§ **Exercise passage**:
= = = =

Preview
Preview Feature — This feature is currently in preview and under active development. APIs and functionality may change. We recommend testing thoroughly before using in production.
Using Vectors with Agents
Vector databases give AI agents long-term memory and semantic retrieval capabilities. This guide shows how to integrate vectors with Ductape agents.
Overview
There are two ways to use vectors with agents:
- Long-Term Memory - Automatic storage and retrieval of conversation context
- Direct Access - Tools that query vectors for specific information
Method 1: Long-Term Memory
Configure an agent to automatically store and retrieve relevant memories using vectors.
Setup
import { VectorDBType, DistanceMetric } from '@ductape/sdk';
// 1. Create vector database for agent memory
await ductape.vector.create({
product: 'my-product',
name: 'Agent Memory',
tag: 'agent-memory',
dbType: VectorDBType.PINECONE,
dimensions: 1536,
metric: DistanceMetric.COSINE,
envs: [
{
slug: 'dev',
endpoint: 'https://dev-index.pinecone.io',
apiKey: process.env.PINECONE_API_KEY,
index: 'agent-memories',
namespace: 'support-agent',
},
],
});
// 2. Define agent with long-term memory
const agent = await ductape.agents.define({
product: 'my-product',
tag: 'support-agent',
name: 'Customer Support Agent',
model: {
provider: 'anthropic',
model: 'claude-sonnet-4-20250514',
},
systemPrompt: `You are a helpful customer support agent.

= = = =

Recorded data
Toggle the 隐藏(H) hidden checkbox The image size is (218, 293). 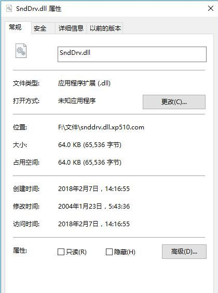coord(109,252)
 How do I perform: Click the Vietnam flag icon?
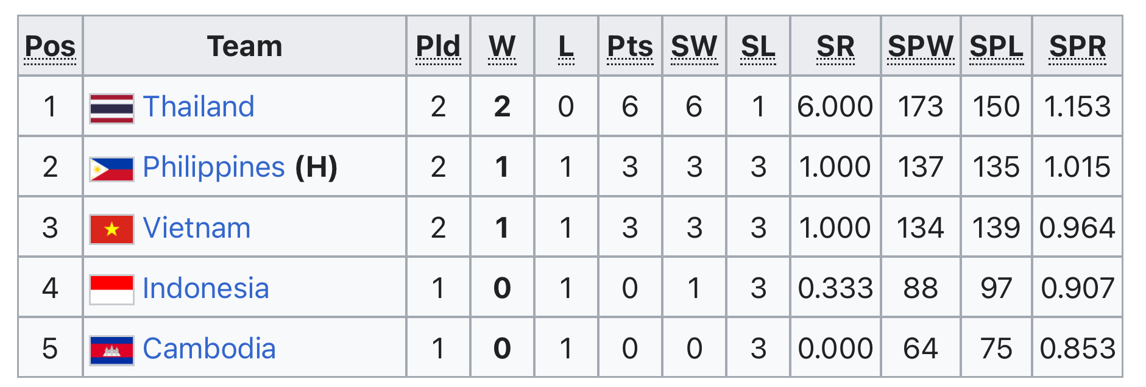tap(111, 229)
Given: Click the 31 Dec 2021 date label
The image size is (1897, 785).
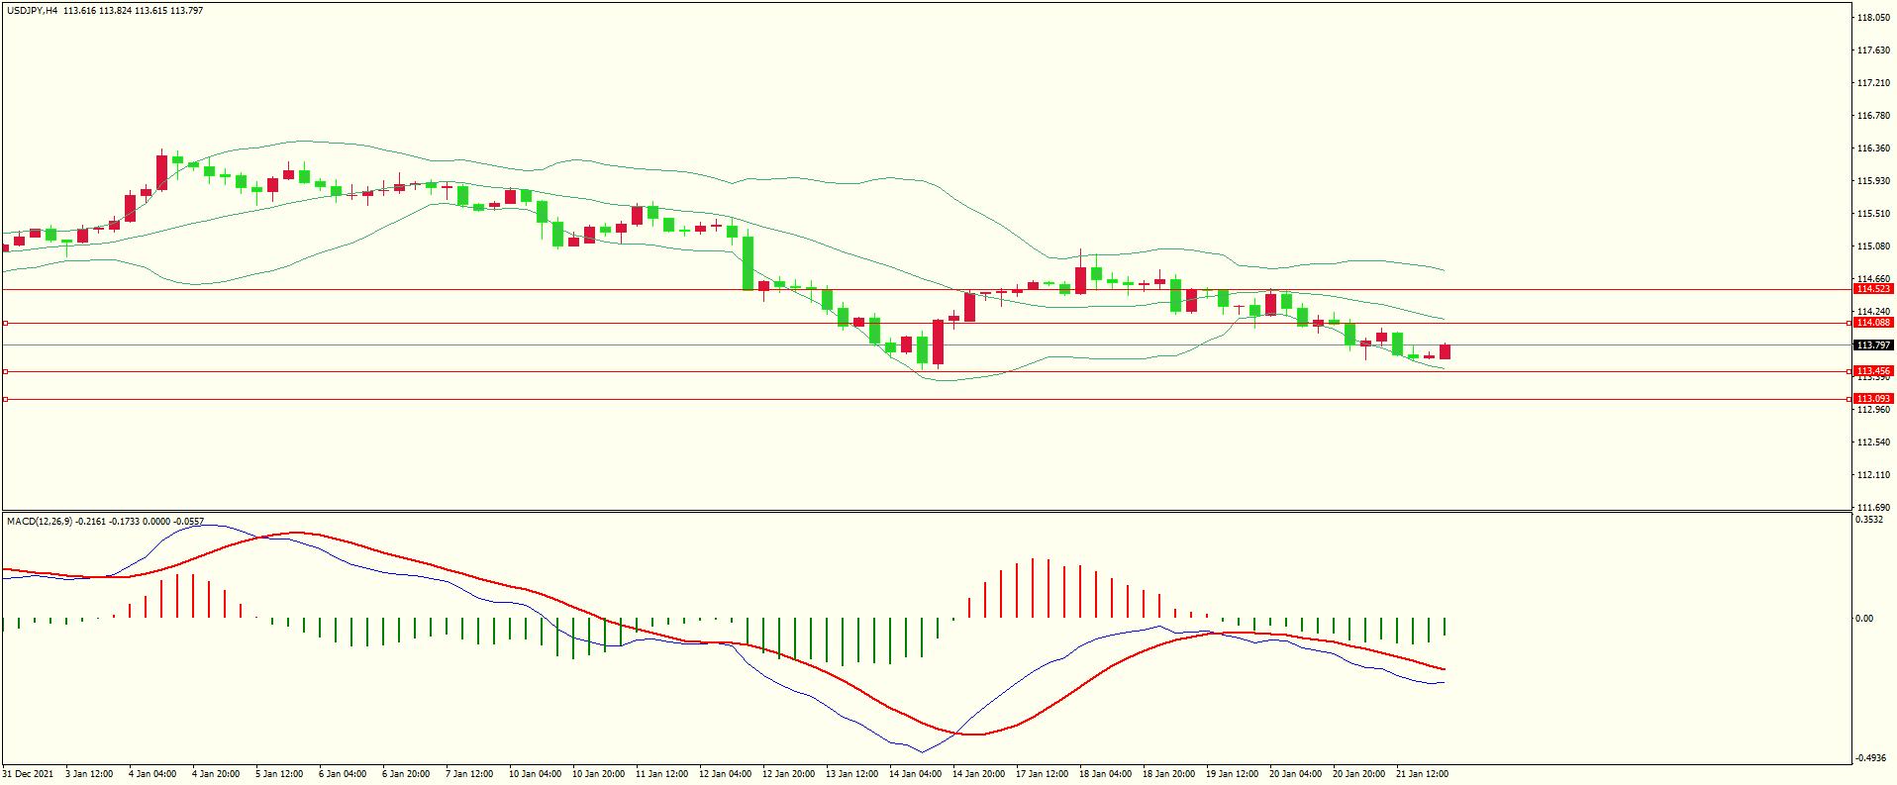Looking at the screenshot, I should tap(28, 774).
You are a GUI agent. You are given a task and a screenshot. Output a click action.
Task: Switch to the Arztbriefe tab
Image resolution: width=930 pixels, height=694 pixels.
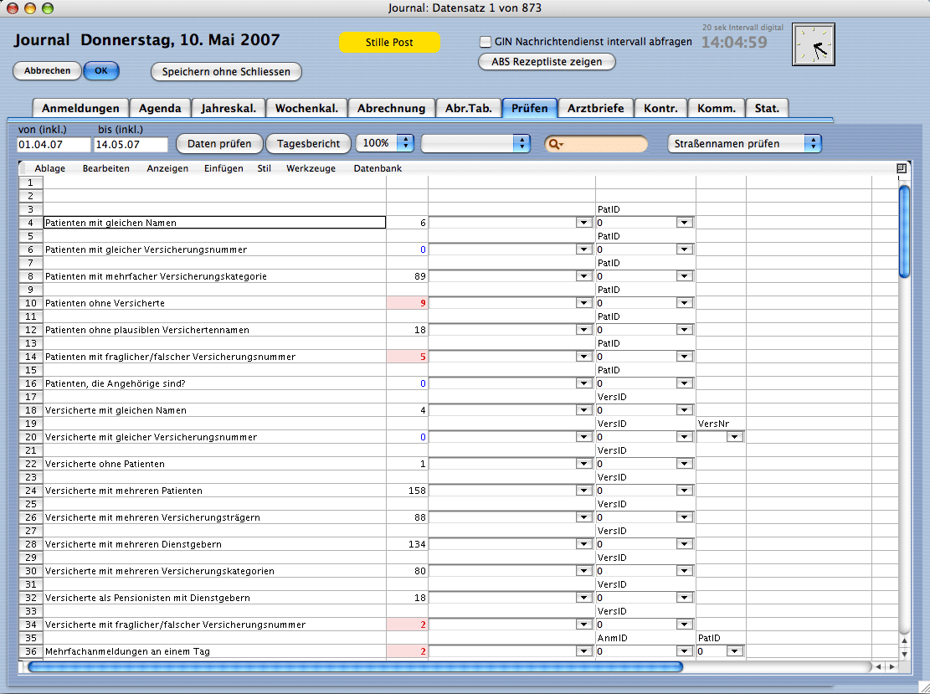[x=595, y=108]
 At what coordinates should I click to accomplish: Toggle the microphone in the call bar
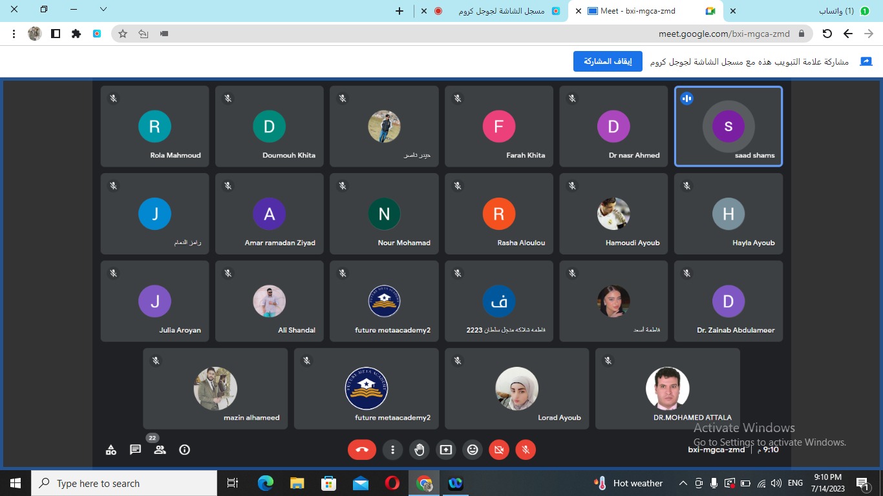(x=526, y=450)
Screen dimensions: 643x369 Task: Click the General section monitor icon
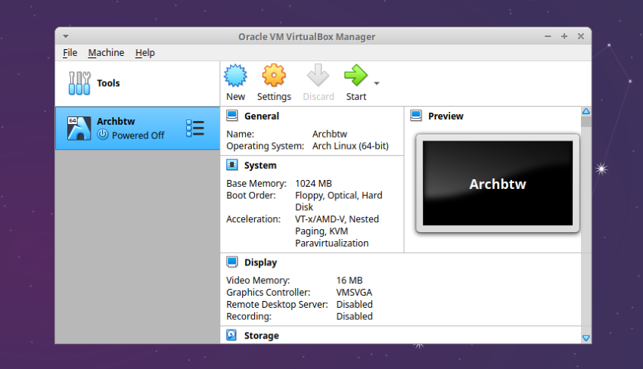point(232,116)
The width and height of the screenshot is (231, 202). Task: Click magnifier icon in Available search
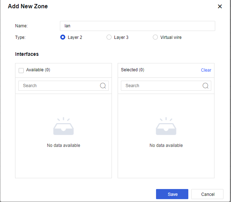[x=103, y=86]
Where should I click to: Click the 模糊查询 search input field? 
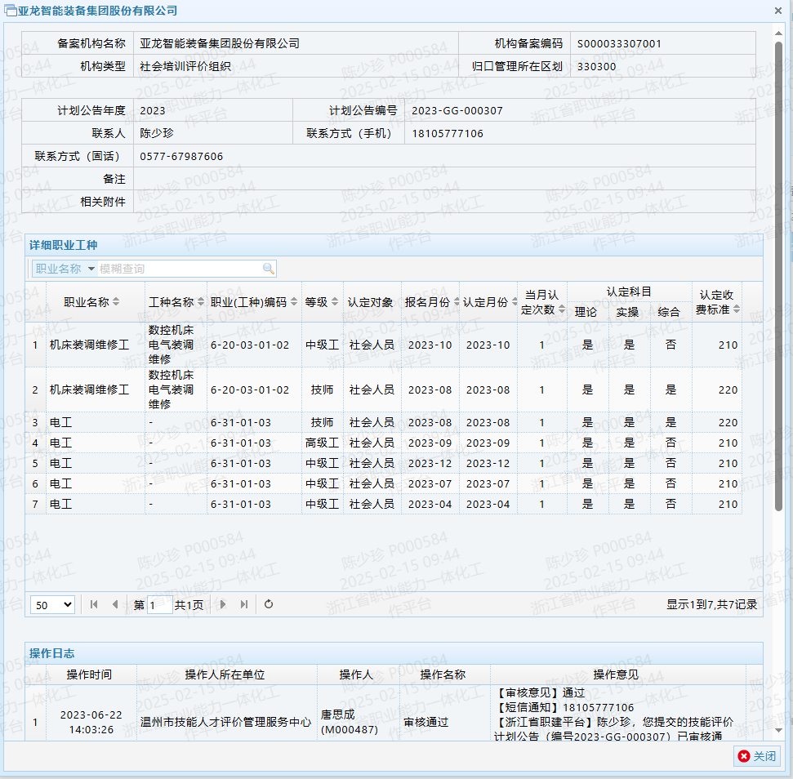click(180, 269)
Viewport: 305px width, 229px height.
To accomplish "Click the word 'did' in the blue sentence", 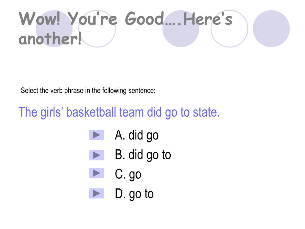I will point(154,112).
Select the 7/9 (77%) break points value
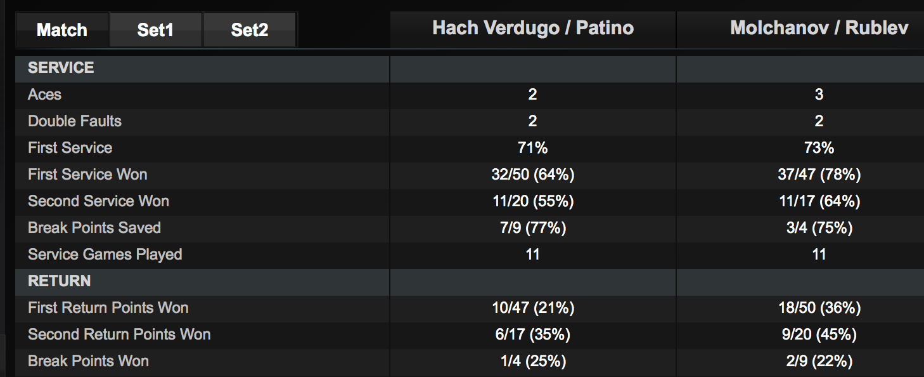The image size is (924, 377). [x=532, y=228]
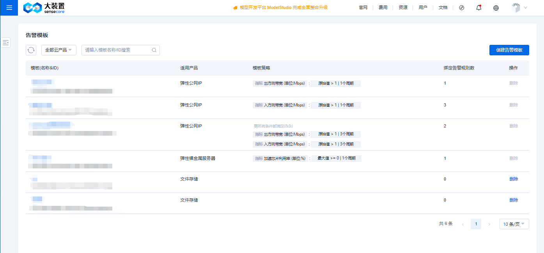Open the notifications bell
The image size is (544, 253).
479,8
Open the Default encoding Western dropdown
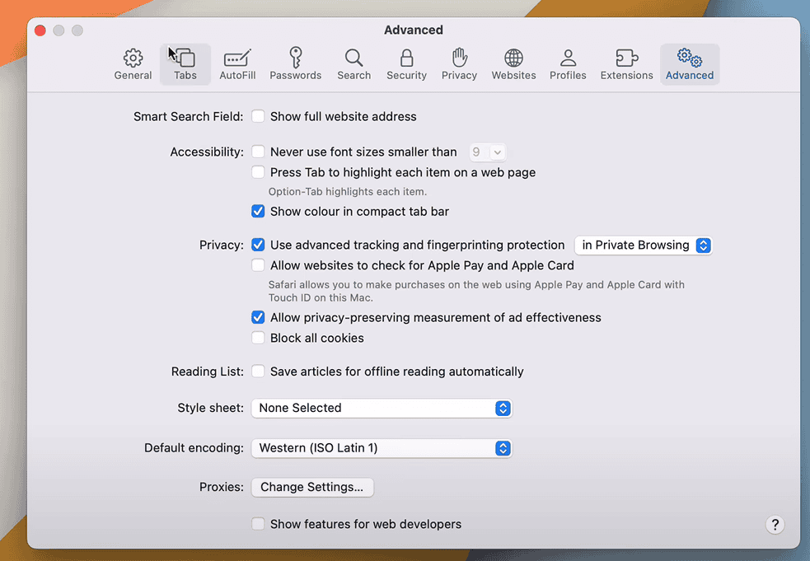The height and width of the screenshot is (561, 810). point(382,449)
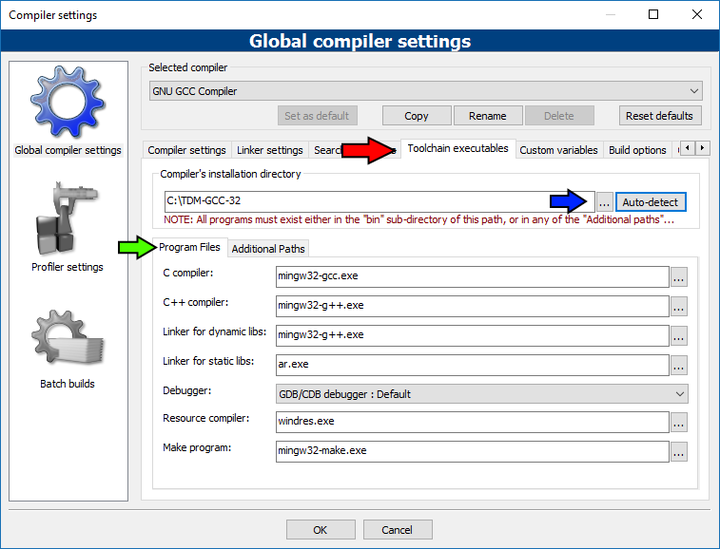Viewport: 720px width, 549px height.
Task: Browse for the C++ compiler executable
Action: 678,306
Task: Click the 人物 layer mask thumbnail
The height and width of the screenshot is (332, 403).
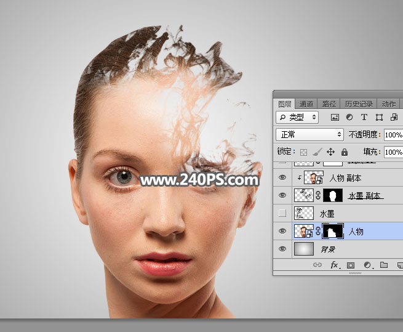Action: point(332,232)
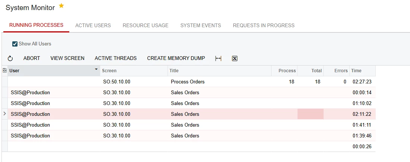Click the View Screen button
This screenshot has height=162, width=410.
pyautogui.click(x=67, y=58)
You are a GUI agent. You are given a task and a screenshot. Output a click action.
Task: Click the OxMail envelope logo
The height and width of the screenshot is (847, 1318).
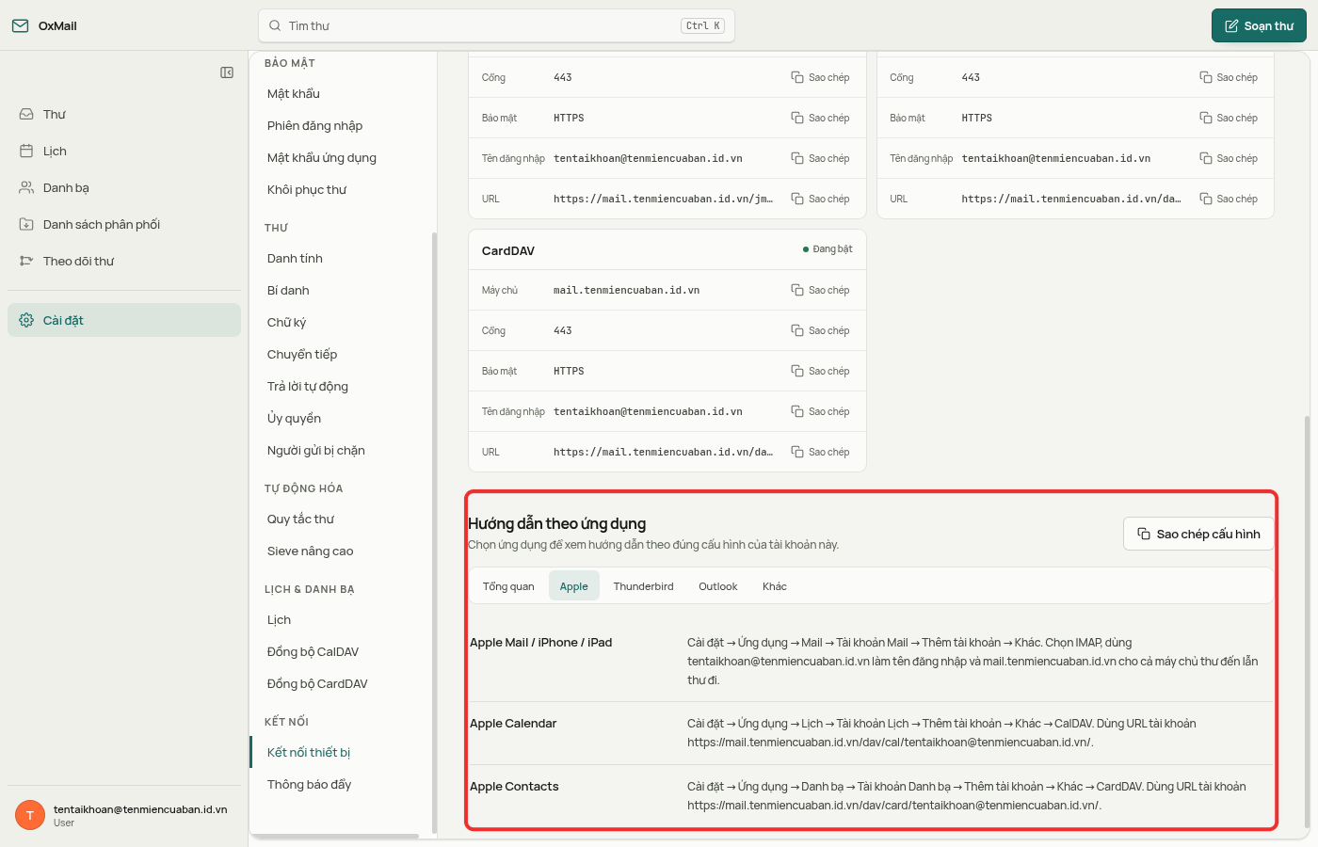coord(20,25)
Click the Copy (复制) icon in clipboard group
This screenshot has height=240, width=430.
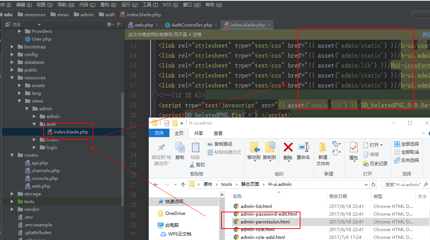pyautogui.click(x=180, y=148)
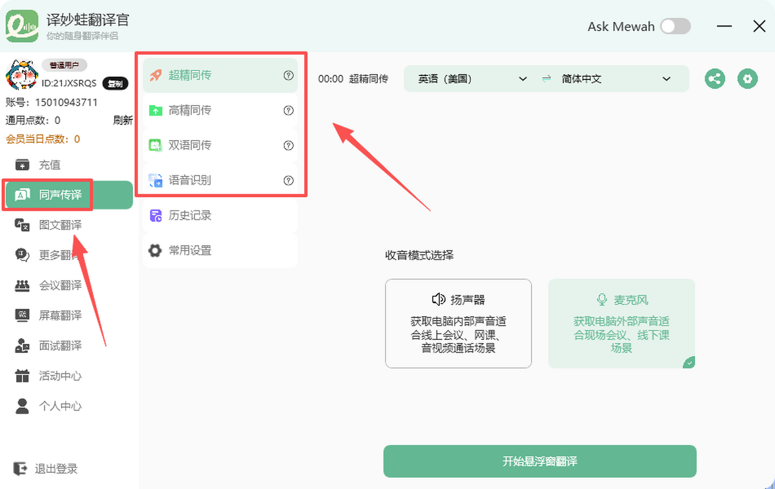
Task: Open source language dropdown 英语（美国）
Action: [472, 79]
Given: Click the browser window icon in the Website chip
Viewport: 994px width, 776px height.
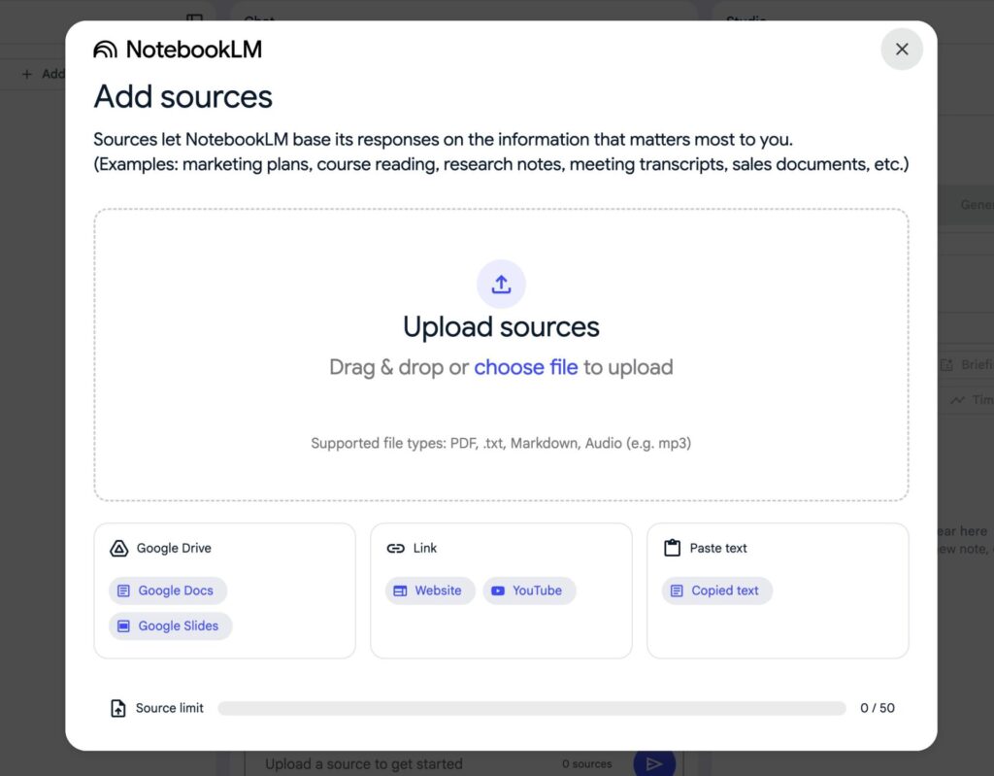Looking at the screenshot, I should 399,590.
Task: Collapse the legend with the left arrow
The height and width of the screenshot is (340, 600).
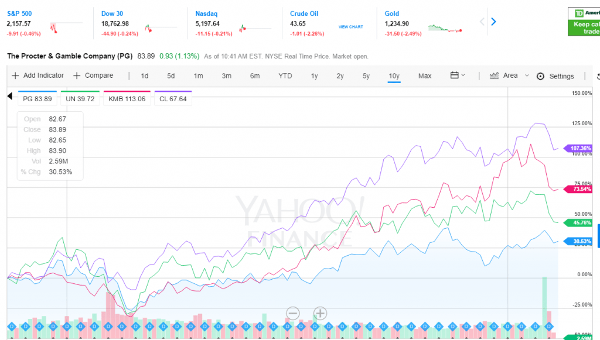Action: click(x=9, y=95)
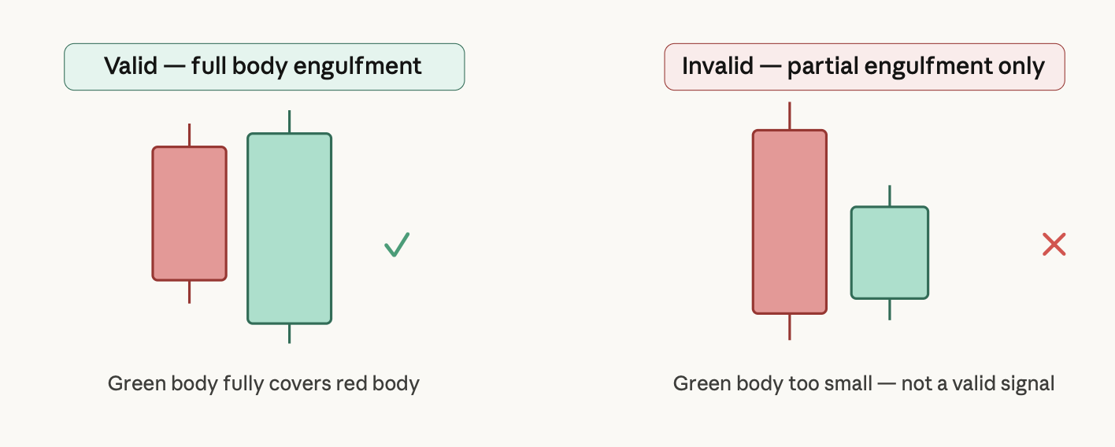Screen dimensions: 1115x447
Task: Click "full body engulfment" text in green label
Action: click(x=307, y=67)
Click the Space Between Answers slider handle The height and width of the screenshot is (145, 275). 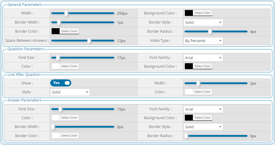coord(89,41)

= = = =

§ **What to produce**:
Retype the guide on using vectors with agents, shown above, in full and without any changes.

§ **Result below**:
Preview
Preview Feature — This feature is currently in preview and under active development. APIs and functionality may change. We recommend testing thoroughly before using in production.
Using Vectors with Agents
Vector databases give AI agents long-term memory and semantic retrieval capabilities. This guide shows how to integrate vectors with Ductape agents.
Overview
There are two ways to use vectors with agents:
- Long-Term Memory - Automatic storage and retrieval of conversation context
- Direct Access - Tools that query vectors for specific information
Method 1: Long-Term Memory
Configure an agent to automatically store and retrieve relevant memories using vectors.
Setup
import { VectorDBType, DistanceMetric } from '@ductape/sdk';
// 1. Create vector database for agent memory
await ductape.vector.create({
product: 'my-product',
name: 'Agent Memory',
tag: 'agent-memory',
dbType: VectorDBType.PINECONE,
dimensions: 1536,
metric: DistanceMetric.COSINE,
envs: [
{
slug: 'dev',
endpoint: 'https://dev-index.pinecone.io',
apiKey: process.env.PINECONE_API_KEY,
index: 'agent-memories',
namespace: 'support-agent',
},
],
});
// 2. Define agent with long-term memory
const agent = await ductape.agents.define({
product: 'my-product',
tag: 'support-agent',
name: 'Customer Support Agent',
model: {
provider: 'anthropic',
model: 'claude-sonnet-4-20250514',
},
systemPrompt: `You are a helpful customer support agent.